[Collected data entries]

Start of Block

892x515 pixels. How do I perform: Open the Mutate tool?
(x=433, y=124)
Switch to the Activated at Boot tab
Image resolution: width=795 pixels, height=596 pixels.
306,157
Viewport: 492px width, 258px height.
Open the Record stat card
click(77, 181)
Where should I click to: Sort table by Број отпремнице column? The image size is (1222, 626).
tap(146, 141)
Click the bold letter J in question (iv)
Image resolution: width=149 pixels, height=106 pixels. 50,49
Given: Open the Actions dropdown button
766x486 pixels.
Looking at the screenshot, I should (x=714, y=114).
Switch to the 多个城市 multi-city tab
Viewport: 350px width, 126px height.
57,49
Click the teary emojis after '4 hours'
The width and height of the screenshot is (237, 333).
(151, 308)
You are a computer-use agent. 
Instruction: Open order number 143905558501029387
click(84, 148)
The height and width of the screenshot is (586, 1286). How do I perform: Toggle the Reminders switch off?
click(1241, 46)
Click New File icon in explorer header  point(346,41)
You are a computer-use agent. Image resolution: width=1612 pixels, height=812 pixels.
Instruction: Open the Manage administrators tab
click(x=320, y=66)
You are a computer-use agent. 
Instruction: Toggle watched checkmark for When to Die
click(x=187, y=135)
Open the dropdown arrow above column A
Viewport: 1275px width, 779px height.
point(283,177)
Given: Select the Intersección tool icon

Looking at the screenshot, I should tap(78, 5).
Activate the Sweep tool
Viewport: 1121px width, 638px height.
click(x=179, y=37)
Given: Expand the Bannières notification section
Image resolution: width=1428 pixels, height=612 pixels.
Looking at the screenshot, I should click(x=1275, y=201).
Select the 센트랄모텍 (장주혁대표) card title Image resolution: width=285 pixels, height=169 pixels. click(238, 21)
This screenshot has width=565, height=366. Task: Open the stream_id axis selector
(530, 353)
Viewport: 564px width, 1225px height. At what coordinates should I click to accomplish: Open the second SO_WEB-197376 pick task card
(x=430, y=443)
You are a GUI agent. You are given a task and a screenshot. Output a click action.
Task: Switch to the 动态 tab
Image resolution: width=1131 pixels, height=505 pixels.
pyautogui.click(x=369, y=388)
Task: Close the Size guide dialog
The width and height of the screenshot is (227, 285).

End of Block

*WHAT YOU HAVE TO DO*
Produce a word-for-word restatement of all the records.

*WRITTEN RESPONSE*
892x515 pixels. How do I perform: Open the Mutate tool?
(x=433, y=124)
Switch to the Activated at Boot tab
Image resolution: width=795 pixels, height=596 pixels.
306,157
Viewport: 492px width, 258px height.
Open the Record stat card
click(77, 181)
Where should I click to: Sort table by Број отпремнице column? The image size is (1222, 626).
tap(146, 141)
Click the bold letter J in question (iv)
Image resolution: width=149 pixels, height=106 pixels. 50,49
Given: Open the Actions dropdown button
766x486 pixels.
Looking at the screenshot, I should (x=714, y=114).
Switch to the 多个城市 multi-city tab
Viewport: 350px width, 126px height.
57,49
Click the teary emojis after '4 hours'
The width and height of the screenshot is (237, 333).
(151, 308)
You are a computer-use agent. 
Instruction: Open order number 143905558501029387
click(84, 148)
The height and width of the screenshot is (586, 1286). How do I perform: Toggle the Reminders switch off?
click(1241, 46)
Click New File icon in explorer header  point(346,41)
You are a computer-use agent. Image resolution: width=1612 pixels, height=812 pixels.
Instruction: Open the Manage administrators tab
click(x=320, y=66)
You are a computer-use agent. 
Instruction: Toggle watched checkmark for When to Die
click(x=187, y=135)
Open the dropdown arrow above column A
Viewport: 1275px width, 779px height.
point(283,177)
Given: Select the Intersección tool icon

Looking at the screenshot, I should tap(78, 5).
Activate the Sweep tool
Viewport: 1121px width, 638px height.
click(x=179, y=37)
Given: Expand the Bannières notification section
Image resolution: width=1428 pixels, height=612 pixels.
Looking at the screenshot, I should click(x=1275, y=201).
Select the 센트랄모텍 (장주혁대표) card title Image resolution: width=285 pixels, height=169 pixels. click(238, 21)
This screenshot has width=565, height=366. Task: Open the stream_id axis selector
(530, 353)
Viewport: 564px width, 1225px height. At what coordinates should I click to accomplish: Open the second SO_WEB-197376 pick task card
(x=430, y=443)
You are a GUI agent. You are given a task and a screenshot. Output a click action.
Task: Switch to the 动态 tab
Image resolution: width=1131 pixels, height=505 pixels.
pyautogui.click(x=369, y=388)
Task: Close the Size guide dialog
The width and height of the screenshot is (227, 285).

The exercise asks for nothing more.